This article is more than 1 year old
Microsoft sues Acacia for suing Microsoft
Spat splits patent trolling jerk-circle as Redmond nixes reform
The hoop-snake world of patent trolling just took another bite on its own tail, with Microsoft suing Acacia Research over licenses Microsoft licensed from Acacia Research, but which Acacia Research has declined to license to Microsoft.
Currently under seal, the lawsuit has been filed in the southern district, New York, of the US District Court. Microsoft is complaining that Acacia, which is currently suing Microsoft over patent infringement, has violated a contract to license smartphone and mobile computing technologies to Redmond.

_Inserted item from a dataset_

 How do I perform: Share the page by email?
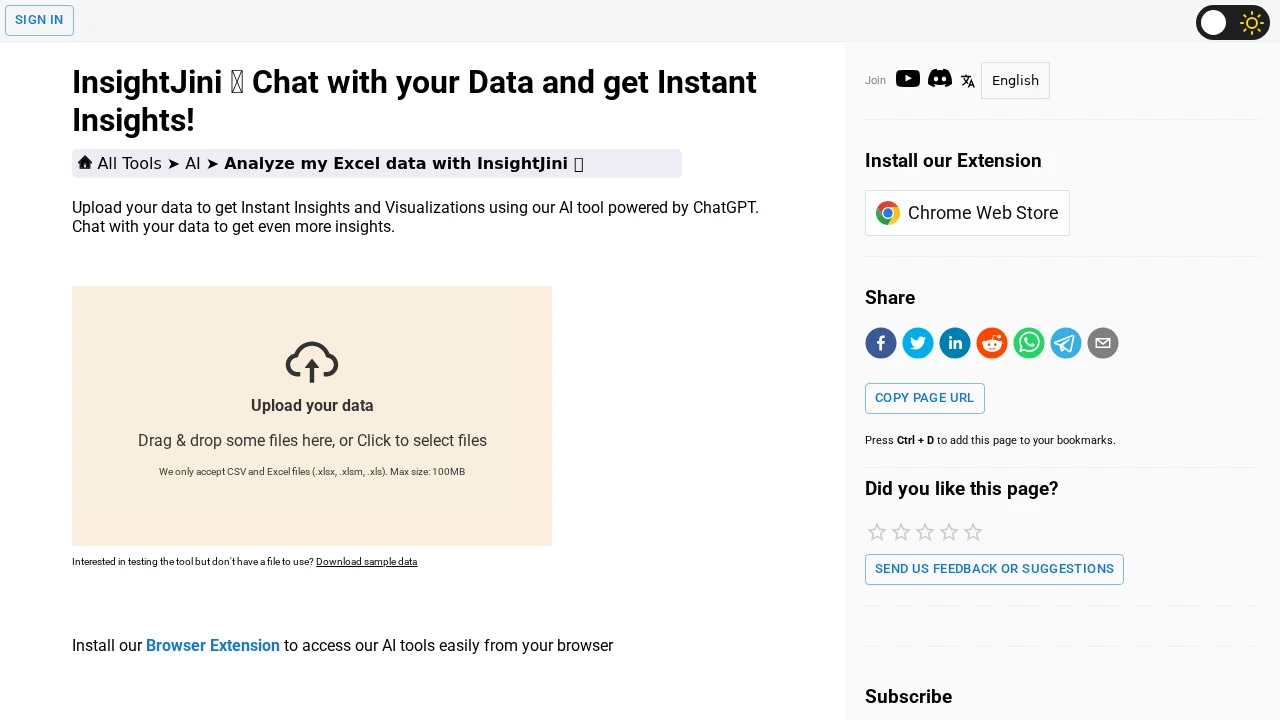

Microsoft probably has reason to feel at least a little aggrieved. Back in 2010, it opened the wallet and pulled out an undisclosed number of used-once notes to license 74 patents from Japanese company Access, via Acacia Research. At the time, Access claimed to have shipped a billion mobile phone browsers.
With licenses for Access' technology in hand, Acacia had already lobbed sueballs at Apple, RIM (now BlackBerry), Samsung and Motorola, among others.
Acacia then seems to have suffered a bout of amnesia about the Microsoft deal, and in October, it sued Redmond for violating the Access patents.
Microsoft's new filing is in defence against the new lawsuit.
According to Reuters, Microsoft counsel David Howard said: “Acacia's lawsuits are the worst kind of abusive litigation behaviour, attempting to extract payment based on litigation tactics and not the value of its patents.”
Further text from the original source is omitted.